Orgullosos de lo que hicimos. Orgullosos de nuestro pasado. Orgullosos de la Hispanidad.
Una vez más, el Gobierno de España vuelve a inclinar la cabeza, a pedir perdón por lo que jamás debió ser motivo de vergüenza: la gesta más extraordinaria de la historia universal, la hazaña que dio nacimiento a una civilización nueva, la que unió dos mundos bajo una misma lengua, una misma fe y un mismo espíritu.
El ministro de Exteriores, José Manuel Albares, ha vuelto a humillar a España. En México, ante la presidente Claudia Sheinbaum —heredera ideológica del indigenismo más rancio y del resentimiento histórico que promueven los enemigos de la Hispanidad—, el ministro pidió perdón por la conquista, por Hernán Cortés, por nuestra obra civilizadora.
Y frente a esa vergüenza, solo cabe decir una cosa: no en mi nombre.
Ni los españoles ni los mexicanos de bien nos sentimos representados por un gobierno que reniega de su historia.
No en mi nombre se pide perdón por haber llevado la cruz, la lengua, el derecho, la educación y la civilización donde antes reinaban el sacrificio humano, el canibalismo ritual y la tiranía de un imperio que oprimía a todos los pueblos de su entorno.
Hernán Cortés no fue un invasor: fue un libertador.
Los tlaxcaltecas, los totonacas, los zapotecas y decenas de pueblos indígenas se unieron a los españoles para acabar con la dictadura genocida de los mexicas. Esos mismos mexicas que arrancaban el corazón a sus víctimas y devoraban su carne en honor a sus dioses.
Esa es la verdad histórica. Y es una verdad que ni los indigenistas modernos ni los progres de despacho pueden borrar.
España no conquistó, España civilizó.
España no destruyó, España fundó naciones.
España no esclavizó, España evangelizó, educó y creó cultura.
De aquel encuentro entre dos mundos surgió algo único: una comunidad de pueblos hermanos, una civilización hispánica que hoy se extiende desde el Río Bravo hasta la Patagonia, y que comparte una lengua, una fe y una historia común.

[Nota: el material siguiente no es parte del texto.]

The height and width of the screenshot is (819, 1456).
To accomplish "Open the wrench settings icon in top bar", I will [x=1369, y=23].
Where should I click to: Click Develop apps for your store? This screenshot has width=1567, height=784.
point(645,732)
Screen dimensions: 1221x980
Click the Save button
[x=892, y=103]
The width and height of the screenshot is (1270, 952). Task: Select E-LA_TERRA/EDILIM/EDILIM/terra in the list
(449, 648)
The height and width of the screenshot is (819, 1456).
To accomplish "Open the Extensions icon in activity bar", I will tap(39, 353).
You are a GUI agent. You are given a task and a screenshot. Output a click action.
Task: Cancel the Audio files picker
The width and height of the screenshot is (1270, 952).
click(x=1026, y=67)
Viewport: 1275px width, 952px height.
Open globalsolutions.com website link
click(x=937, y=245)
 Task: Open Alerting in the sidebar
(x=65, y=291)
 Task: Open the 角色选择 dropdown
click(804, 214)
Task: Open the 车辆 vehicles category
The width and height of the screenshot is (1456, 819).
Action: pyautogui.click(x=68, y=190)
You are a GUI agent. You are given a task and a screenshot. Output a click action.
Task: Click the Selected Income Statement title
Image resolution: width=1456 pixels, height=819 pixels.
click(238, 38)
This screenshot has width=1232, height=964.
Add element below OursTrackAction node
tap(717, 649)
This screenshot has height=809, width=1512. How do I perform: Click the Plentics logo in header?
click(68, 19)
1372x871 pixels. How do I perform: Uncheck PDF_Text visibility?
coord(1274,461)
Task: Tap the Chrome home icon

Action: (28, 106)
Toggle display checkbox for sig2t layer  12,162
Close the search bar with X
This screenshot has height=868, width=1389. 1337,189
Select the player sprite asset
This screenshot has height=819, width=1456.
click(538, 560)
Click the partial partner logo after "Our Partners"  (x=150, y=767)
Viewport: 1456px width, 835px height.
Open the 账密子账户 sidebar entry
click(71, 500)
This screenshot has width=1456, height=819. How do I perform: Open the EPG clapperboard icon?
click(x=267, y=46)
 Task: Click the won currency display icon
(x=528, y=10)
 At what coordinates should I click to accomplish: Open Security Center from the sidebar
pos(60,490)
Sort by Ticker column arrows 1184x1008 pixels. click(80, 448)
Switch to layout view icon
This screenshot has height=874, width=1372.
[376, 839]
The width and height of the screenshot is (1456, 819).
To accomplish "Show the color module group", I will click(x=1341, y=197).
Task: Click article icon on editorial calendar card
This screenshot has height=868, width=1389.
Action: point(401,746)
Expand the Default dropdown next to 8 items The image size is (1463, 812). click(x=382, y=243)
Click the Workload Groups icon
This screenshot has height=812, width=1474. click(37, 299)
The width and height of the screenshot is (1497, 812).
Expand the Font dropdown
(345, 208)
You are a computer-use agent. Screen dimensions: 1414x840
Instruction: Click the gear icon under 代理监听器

Sin Hernán Cortés, no existiría México. Sin España, no existiría América tal y como la conocemos.
Por eso resulta intolerable que un ministro del Reino de España, en pleno siglo XXI, actúe como portavoz del indigenismo antioccidental, de la leyenda negra inventada por nuestros enemigos, y pida perdón a quienes deberían agradecernos haber puesto fin a la barbarie.